Text shown:
I have a woman who is not a US Citizen who wants to learn to fly and I just looked at the TSA website regarding this - It's rather involved at first glance!
 
Are the TSA requirements/ hoops to register and be able to train foreign students as horrific as they appear on the web site?

I have a woman who is not a US Citizen who wants to learn to fly and I just looked at the TSA website regarding this - It's rather involved at first glance!

I can tell you from the student side (Canadian citizen), it's a pain-in-the-backside, but not really that severe.

First off, the CFI needs to register on the TSA website. Then the student submits a training request, naming the CFI or flight school. The CFI/School then validates that the student will be training with them for the specified rating. Then the student pays TSA. TSA then requests fingerprints. Student goes to local PD and has fingerprints done and sent to TSA (note here, student may not touch the fingerprints after taken, the PD must send them in). When TSA receives prints, they issue an e-mail to student and CFI/school saying they have permission to begin training.

At that point, the clock is ticking. Training must commence within 6 months, and permission ends in 1 year (not from start of training, but from when permission is received). If you blow past the one year, the steps are the same, except no fingerprints are required.

Record list:
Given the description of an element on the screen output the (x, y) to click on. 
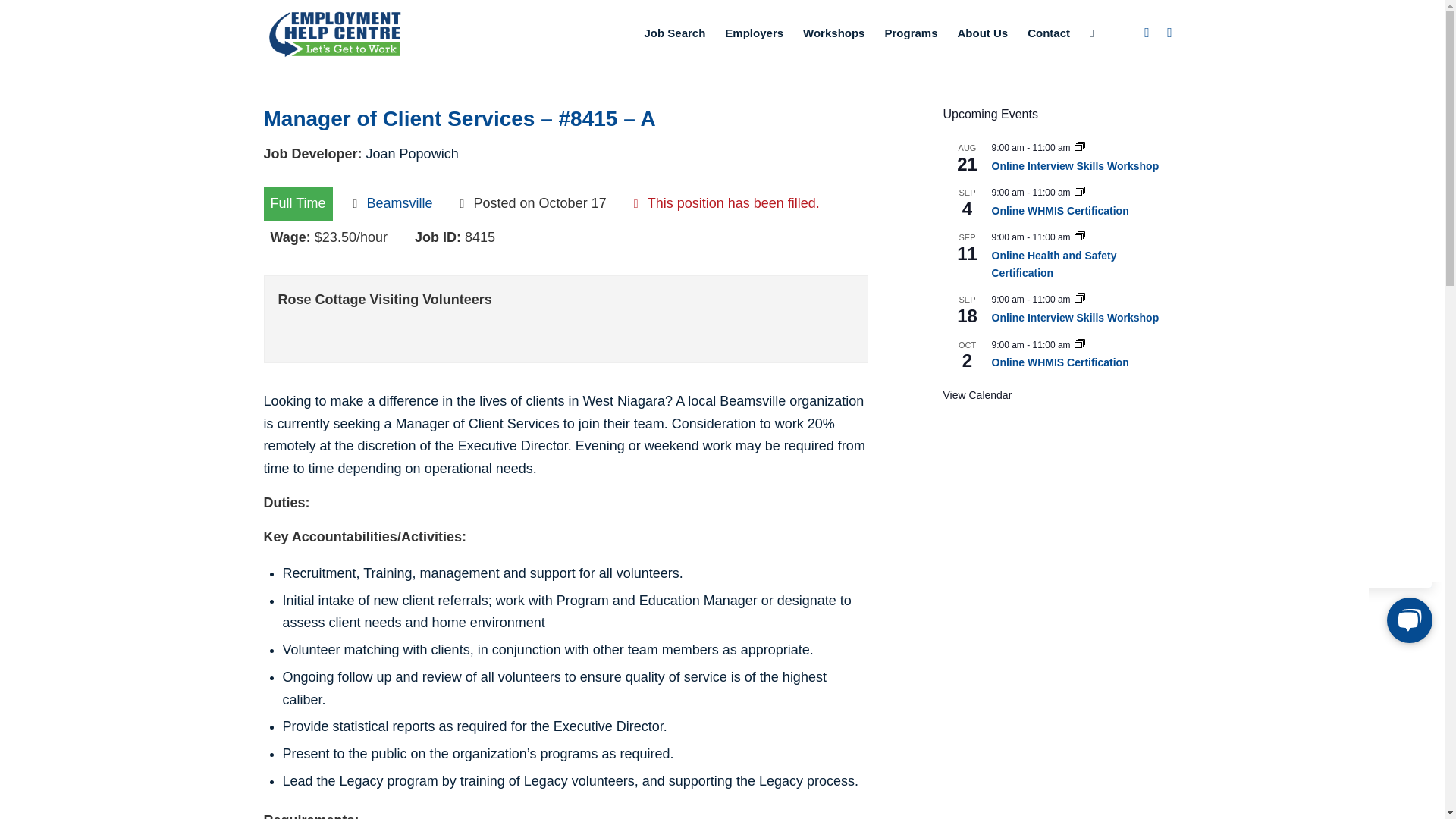
Online Interview Skills Workshop (1074, 165)
Event Series (1079, 236)
Online WHMIS Certification (1060, 362)
Online WHMIS Certification (1060, 362)
Facebook (1146, 32)
Beamsville (399, 202)
Event Series (1079, 147)
Event Series (1079, 192)
Online Health and Safety Certification (1053, 264)
Job Search (673, 33)
Given the description of an element on the screen output the (x, y) to click on. 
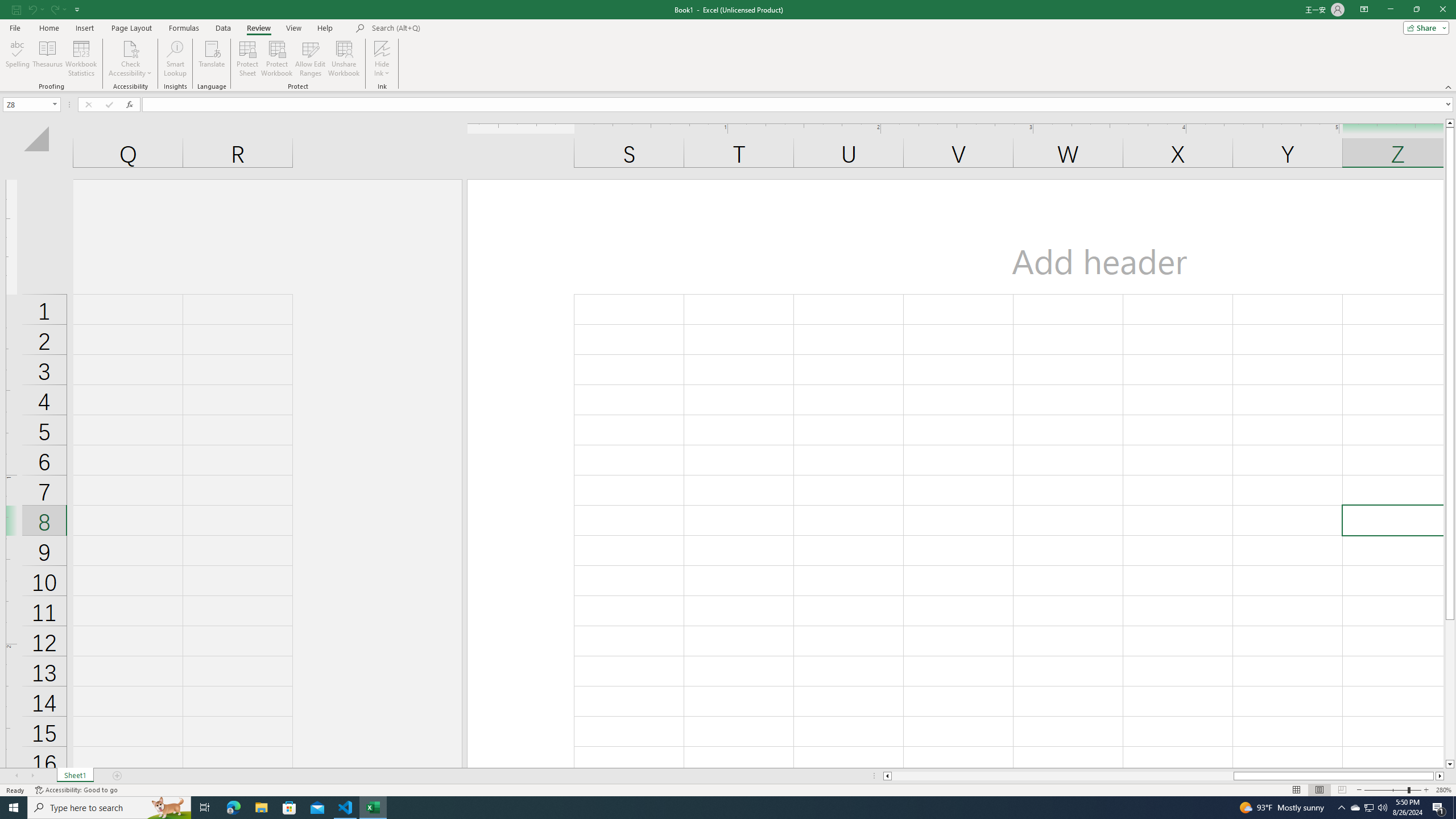
Protect Workbook... (277, 58)
Protect Sheet... (247, 58)
Thesaurus... (47, 58)
Given the description of an element on the screen output the (x, y) to click on. 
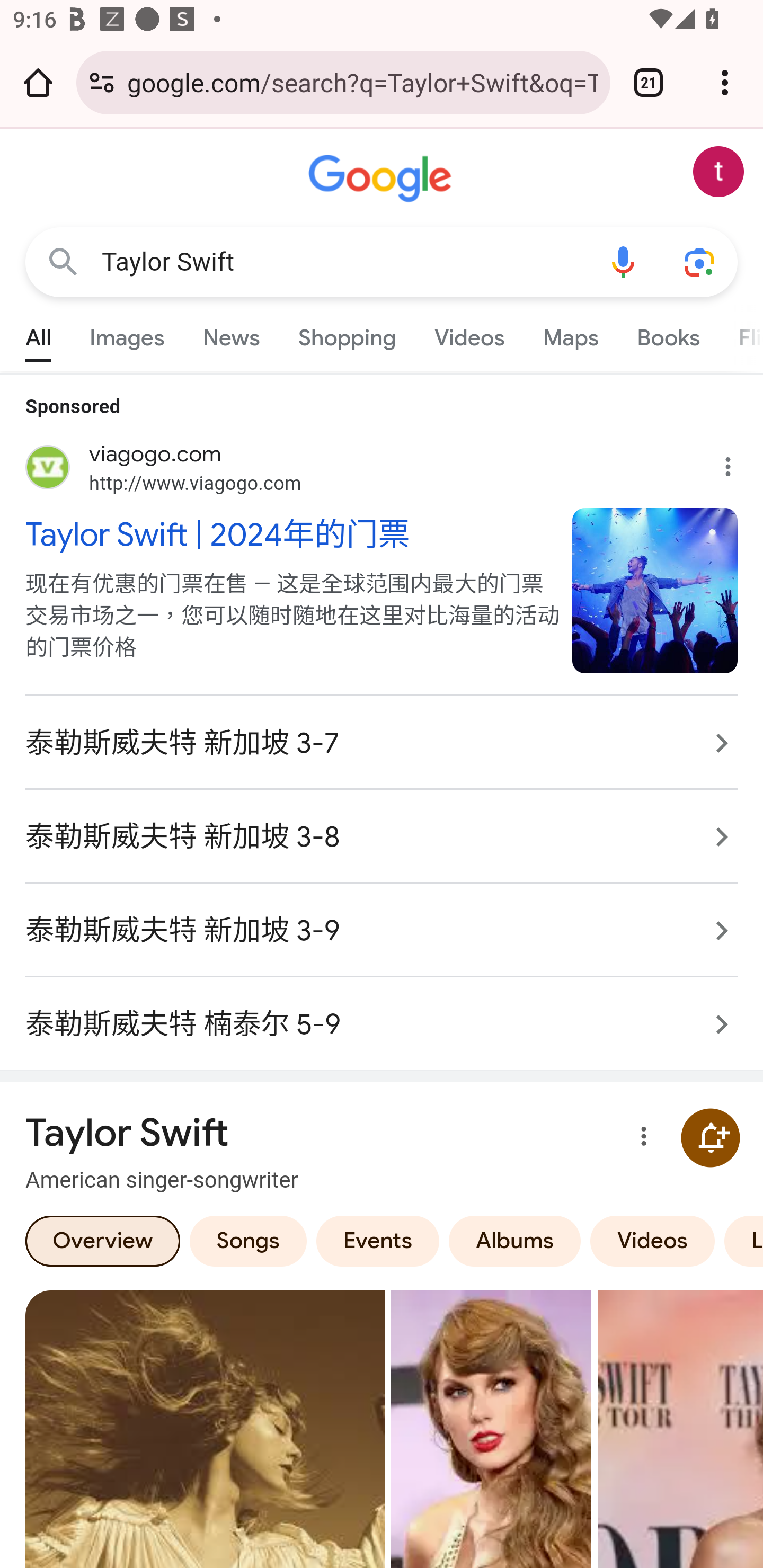
Open the home page (38, 82)
Connection is secure (101, 82)
Switch or close tabs (648, 82)
Customize and control Google Chrome (724, 82)
Google (381, 179)
Google Search (63, 262)
Search using your camera or photos (699, 262)
Taylor Swift (343, 261)
Images (127, 333)
News (231, 333)
Shopping (347, 333)
Videos (469, 333)
Maps (570, 333)
Books (668, 333)
Why this ad? (738, 462)
Image from viagogo.com (654, 590)
Taylor Swift | 2024年的门票 (289, 533)
泰勒斯威夫特 新加坡 3-7 (381, 743)
泰勒斯威夫特 新加坡 3-8 (381, 837)
泰勒斯威夫特 新加坡 3-9 (381, 930)
泰勒斯威夫特 楠泰尔 5-9 (381, 1014)
Get notifications about Taylor Swift (710, 1137)
More options (640, 1138)
Overview (103, 1240)
Songs (247, 1240)
Events (376, 1240)
Albums (514, 1240)
Videos (652, 1240)
Taylor Swift News - Us Weekly (490, 1428)
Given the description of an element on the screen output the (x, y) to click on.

Task 1: Translate this sentence from the text on TSA flight training rules into Spanish: "First off, the CFI needs to register on the TSA website."
Task 2: Locate each line of the listing that contains the string "泰勒斯威夫特" and copy those lines.

Correct response 1: Primero, el CFI debe registrarse en el sitio web de la TSA.

Correct response 2:
泰勒斯威夫特 新加坡 3-7 (381, 743)
泰勒斯威夫特 新加坡 3-8 (381, 837)
泰勒斯威夫特 新加坡 3-9 (381, 930)
泰勒斯威夫特 楠泰尔 5-9 (381, 1014)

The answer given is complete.